Dataset excerpts:

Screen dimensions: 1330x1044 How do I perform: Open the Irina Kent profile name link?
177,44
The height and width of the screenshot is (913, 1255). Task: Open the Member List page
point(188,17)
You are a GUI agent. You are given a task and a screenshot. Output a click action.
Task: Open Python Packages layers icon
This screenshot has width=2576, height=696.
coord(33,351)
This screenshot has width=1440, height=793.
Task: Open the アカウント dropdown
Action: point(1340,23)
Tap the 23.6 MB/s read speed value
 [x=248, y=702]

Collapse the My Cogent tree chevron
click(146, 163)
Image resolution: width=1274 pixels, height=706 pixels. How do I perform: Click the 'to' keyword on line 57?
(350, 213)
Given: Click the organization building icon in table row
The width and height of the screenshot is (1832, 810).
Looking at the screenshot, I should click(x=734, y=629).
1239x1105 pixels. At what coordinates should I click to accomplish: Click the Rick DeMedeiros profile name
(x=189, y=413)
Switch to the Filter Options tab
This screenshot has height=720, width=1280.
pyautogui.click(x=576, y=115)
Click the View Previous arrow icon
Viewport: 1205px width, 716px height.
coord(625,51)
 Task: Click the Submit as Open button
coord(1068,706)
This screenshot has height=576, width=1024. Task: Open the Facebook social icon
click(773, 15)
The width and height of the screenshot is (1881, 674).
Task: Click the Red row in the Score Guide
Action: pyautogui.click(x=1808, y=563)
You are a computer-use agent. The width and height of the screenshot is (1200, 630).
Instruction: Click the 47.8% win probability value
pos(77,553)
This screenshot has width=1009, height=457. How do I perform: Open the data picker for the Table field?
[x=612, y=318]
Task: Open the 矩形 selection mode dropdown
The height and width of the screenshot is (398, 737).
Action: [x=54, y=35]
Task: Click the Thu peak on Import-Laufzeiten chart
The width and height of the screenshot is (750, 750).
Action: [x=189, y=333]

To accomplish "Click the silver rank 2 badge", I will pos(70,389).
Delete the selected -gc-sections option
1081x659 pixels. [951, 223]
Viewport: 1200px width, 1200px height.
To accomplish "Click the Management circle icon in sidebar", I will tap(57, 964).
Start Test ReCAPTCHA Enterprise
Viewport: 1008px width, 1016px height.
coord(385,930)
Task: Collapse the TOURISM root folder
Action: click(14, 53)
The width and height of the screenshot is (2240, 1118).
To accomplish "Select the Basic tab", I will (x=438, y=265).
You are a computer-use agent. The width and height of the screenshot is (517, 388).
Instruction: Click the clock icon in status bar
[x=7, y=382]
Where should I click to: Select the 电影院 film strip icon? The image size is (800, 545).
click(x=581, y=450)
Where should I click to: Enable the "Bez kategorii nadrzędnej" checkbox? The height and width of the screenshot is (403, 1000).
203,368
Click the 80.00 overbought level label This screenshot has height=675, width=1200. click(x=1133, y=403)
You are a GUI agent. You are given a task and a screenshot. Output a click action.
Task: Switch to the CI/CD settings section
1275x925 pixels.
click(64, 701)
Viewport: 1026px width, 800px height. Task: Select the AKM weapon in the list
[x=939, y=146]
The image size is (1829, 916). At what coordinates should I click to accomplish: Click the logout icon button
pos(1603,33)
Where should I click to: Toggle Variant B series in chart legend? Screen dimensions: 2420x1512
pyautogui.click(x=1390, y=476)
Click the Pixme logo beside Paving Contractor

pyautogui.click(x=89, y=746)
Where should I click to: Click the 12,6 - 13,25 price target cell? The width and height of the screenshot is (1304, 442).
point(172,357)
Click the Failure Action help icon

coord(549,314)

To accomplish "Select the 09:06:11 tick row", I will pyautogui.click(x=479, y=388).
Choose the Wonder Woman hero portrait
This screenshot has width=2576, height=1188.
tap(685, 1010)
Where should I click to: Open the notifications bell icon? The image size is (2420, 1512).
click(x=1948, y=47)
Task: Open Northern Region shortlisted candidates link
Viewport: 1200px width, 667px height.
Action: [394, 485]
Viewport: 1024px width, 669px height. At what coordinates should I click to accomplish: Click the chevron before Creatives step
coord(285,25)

• What you need to do:
Nothing should be returned except the lines from the first line of the data above through the line with "Given: Click the", each one exact.

• Solution to this task:
Screen dimensions: 1330x1044 How do I perform: Open the Irina Kent profile name link?
177,44
The height and width of the screenshot is (913, 1255). Task: Open the Member List page
point(188,17)
You are a GUI agent. You are given a task and a screenshot. Output a click action.
Task: Open Python Packages layers icon
This screenshot has width=2576, height=696.
coord(33,351)
This screenshot has width=1440, height=793.
Task: Open the アカウント dropdown
Action: point(1340,23)
Tap the 23.6 MB/s read speed value
 [x=248, y=702]

Collapse the My Cogent tree chevron
click(146, 163)
Image resolution: width=1274 pixels, height=706 pixels. How do I perform: Click the 'to' keyword on line 57?
(350, 213)
Given: Click the organization building icon in table row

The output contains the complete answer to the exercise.